More than 500 criminals are traveling with the migrant caravan that’s massed on the other side of a San Diego border crossing, homeland security officials said Monday afternoon.

The revelation was made during a conference call with reporters, with officials asserting that "most of the caravan members are not women and children". They claimed the group is mostly made up of single adult or teen males and that the women and children have been pushed to the front of the line in a bid to garner sympathetic media coverage.

“All legal options are on the table and we have been negotiating with all our partners in central America with ways to deal with the caravan," one official said when asked about reports that the U.S. government is planning to make asylum-seekers remain on the Mexican side of the border while their claims are being reviewed.

Homeland Security officials say there are currently 6,000 people in Tijuana waiting to be processed at the San Ysidro border crossing, with more on the way.

Those who have already entered the border city in the past few days have been met with an icy reception. The group's members are also coming to the realization that they could be stuck on that unwelcoming side of the fence for months if they try to enter America the legal way.

Adding to the increasing certainty of the group’s situation, the U.S. Border Patrol temporarily closed all northbound lanes at the San Ysidro Port of Entry early Monday morning as the U.S. continues to "position additional port hardening materials.

"Unfortunately, some members of the caravan are purposely causing disruptions at our border ports of entry," Homeland Security Secretary Kirstjen Nielsen posted on Twitter. "There is a legal and illegal way to enter the U.S. We have deployed additional forces to protect our border."

Given the increasing attention on the caravan, and the insistence by top U.S. officials that the migrants will not simply be allowed to enter the U.S., the crowds in Tijuana reportedly may end up having to wait six months for their asylum claims to be heard.

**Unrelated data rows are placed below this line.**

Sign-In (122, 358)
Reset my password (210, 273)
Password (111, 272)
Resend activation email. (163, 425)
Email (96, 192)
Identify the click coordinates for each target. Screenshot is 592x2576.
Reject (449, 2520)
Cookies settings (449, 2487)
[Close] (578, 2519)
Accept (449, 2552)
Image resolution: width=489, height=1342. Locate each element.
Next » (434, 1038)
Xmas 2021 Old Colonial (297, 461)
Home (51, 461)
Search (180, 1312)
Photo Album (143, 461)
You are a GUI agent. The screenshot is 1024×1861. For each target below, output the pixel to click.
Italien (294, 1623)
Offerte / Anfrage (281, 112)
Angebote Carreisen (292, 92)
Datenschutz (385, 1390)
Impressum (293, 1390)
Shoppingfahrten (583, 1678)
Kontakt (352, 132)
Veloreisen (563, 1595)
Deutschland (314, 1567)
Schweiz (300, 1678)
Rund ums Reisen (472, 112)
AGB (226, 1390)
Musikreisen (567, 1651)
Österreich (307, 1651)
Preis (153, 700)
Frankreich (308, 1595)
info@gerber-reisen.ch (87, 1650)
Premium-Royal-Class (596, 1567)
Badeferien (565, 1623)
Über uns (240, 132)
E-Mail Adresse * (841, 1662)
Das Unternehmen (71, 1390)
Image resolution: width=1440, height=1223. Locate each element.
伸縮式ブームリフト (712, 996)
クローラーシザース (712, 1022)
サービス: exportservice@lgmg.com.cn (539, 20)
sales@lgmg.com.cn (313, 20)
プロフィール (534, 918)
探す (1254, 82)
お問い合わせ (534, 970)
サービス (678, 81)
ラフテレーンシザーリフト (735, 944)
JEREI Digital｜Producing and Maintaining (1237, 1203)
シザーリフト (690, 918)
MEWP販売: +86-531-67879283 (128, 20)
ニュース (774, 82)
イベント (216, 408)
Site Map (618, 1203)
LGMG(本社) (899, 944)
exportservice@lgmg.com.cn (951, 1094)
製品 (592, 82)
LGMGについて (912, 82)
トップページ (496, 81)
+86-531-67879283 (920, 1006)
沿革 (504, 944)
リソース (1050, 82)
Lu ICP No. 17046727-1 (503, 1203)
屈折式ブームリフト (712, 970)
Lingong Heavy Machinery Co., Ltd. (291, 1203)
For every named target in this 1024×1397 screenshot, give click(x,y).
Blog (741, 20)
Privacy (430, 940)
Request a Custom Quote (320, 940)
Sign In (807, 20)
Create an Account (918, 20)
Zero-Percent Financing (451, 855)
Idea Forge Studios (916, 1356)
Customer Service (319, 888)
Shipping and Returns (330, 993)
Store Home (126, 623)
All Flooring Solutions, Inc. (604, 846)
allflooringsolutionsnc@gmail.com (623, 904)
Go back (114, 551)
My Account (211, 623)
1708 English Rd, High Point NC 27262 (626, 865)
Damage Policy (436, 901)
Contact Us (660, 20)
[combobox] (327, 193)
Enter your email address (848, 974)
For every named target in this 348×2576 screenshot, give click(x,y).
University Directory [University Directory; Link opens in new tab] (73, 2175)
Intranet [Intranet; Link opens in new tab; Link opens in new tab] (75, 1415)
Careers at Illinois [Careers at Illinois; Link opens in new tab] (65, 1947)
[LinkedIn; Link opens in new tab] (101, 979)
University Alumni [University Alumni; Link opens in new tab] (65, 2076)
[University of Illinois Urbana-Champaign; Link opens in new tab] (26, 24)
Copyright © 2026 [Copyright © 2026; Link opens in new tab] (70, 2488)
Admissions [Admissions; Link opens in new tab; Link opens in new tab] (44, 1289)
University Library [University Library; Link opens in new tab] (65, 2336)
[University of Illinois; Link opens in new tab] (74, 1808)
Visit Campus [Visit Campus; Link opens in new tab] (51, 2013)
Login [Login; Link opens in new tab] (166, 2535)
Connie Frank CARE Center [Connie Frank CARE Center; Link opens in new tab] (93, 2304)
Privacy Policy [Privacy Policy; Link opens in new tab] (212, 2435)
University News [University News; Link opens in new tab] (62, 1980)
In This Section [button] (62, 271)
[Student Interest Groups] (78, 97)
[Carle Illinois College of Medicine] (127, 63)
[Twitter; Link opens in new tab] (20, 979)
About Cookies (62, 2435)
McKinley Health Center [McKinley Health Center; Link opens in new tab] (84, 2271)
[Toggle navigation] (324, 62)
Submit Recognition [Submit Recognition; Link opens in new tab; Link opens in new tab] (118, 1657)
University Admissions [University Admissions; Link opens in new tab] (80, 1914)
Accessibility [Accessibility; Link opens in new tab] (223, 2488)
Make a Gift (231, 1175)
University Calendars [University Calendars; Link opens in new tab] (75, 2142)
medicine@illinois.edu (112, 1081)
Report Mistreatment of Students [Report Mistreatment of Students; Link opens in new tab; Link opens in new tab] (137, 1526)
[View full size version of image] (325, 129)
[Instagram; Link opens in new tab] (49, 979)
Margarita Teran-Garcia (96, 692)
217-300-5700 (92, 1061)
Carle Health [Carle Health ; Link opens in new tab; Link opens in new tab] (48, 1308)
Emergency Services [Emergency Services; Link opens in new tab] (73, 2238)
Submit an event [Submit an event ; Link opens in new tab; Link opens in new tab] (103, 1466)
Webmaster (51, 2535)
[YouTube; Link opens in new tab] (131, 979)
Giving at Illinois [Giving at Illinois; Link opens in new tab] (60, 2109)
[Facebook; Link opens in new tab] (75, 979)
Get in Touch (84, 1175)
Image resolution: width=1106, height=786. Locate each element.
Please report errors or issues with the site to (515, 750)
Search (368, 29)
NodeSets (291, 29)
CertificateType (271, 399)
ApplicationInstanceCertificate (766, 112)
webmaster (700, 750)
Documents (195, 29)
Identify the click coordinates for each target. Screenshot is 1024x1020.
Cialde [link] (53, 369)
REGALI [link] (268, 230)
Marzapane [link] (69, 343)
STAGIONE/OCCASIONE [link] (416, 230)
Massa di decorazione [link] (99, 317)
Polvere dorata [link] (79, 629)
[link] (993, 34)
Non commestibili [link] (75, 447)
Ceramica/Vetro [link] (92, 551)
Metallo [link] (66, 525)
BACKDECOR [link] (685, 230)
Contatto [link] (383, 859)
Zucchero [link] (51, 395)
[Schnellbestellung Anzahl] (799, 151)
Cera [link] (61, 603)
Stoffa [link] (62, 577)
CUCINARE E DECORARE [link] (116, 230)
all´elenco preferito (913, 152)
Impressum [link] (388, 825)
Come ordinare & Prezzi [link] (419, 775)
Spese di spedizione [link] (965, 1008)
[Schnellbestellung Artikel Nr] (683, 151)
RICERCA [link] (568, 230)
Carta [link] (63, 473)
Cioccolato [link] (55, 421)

“We have to wait — for how long?” Lenin Herrera Batres, a 20-year-old who left Honduras with his wife and 2-year-old son, asked the New York Times. “We don’t have the money to stay here for one month, two months.”

Another migrant, 24-year-old José Adan Núñez, told the newspaper “if I die on the way, at least I will have fought for something,” after spending a few days in a shelter in Tijuana.

Demonstrators with signs that read in Spanish: "No more Caravans", and "Let's save Tijuana, no more caravans," stand under a statue of indigenous Aztec ruler Cuauhtemoc to protest the presence of thousands of Central American migrants in Tijuana, Mexico, on Sunday. (AP)

U.S. border inspectors are already processing only about 100 asylum claims per day at Tijuana's main crossing to San Diego, according to the Associated Press. Asylum seekers are registering their names in a tattered notebook managed by migrants themselves that had more than 3,000 names even before the first members of the leading caravan started arriving last week.

The arrivals are expected to continue throughout Monday and into the week ahead. Most of a group of 3,400 migrants, who were last in the border city of Mexicali, should make it to Tijuana Monday, an advocacy organization told the New York Times.

Tijuana Mayor Juan Manuel Gastélum – who has referred to the arrivals as “bums” and questioned whether a referendum in the city of 1.6 million is needed to determine whether or not they should be allowed to stay – reportedly estimated the migrants may have to wait six months for their asylum claims to be processed.

The Mexican Interior Ministry announced Friday that just under 2,700 Central American migrants have applied for asylum in Mexico under a program launched late last month that pledged to provide them with work and living permissions faster.

Central American migrants peer out from a migrant shelter as anti-immigrant demonstrators protest one block away in Tijuana, Mexico, on Sunday.

Central American migrants peer out from a migrant shelter as anti-immigrant demonstrators protest one block away in Tijuana, Mexico, on Sunday. (AP)

Yet officials anticipate the migrant caravan arrivals in Tijuana will soon swell in excess of 10,000 people – and will need to be housed for an extended period of time – which the Mexican government says it lacks the resources for.

The majority of migrants, who have been on foot for more than a month, are sleeping on a dirt baseball field at an outdoor sports complex in Tijuana by the newly-fortified barbed wire fence that separates Mexico from the United States.

And they haven’t gotten a warm welcome from the residents of Tijuana.

On Sunday, hundreds of locals gathered around a monument in the city to protest the migrants’ arrival, waving Mexican flags and chanting "Out! Out!” the Associated Press reported.

"We don't want them in Tijuana," protesters were reported to have shouted.

Juana Rodriguez, a housewife, told the AP that the Mexican government needs to conduct background checks on the migrants to make sure they don't have criminal records.

A woman who gave her name as Paloma also lambasted the migrants, who she said came to Mexico in search of handouts. "Let their government take care of them," she told video reporters covering the protest.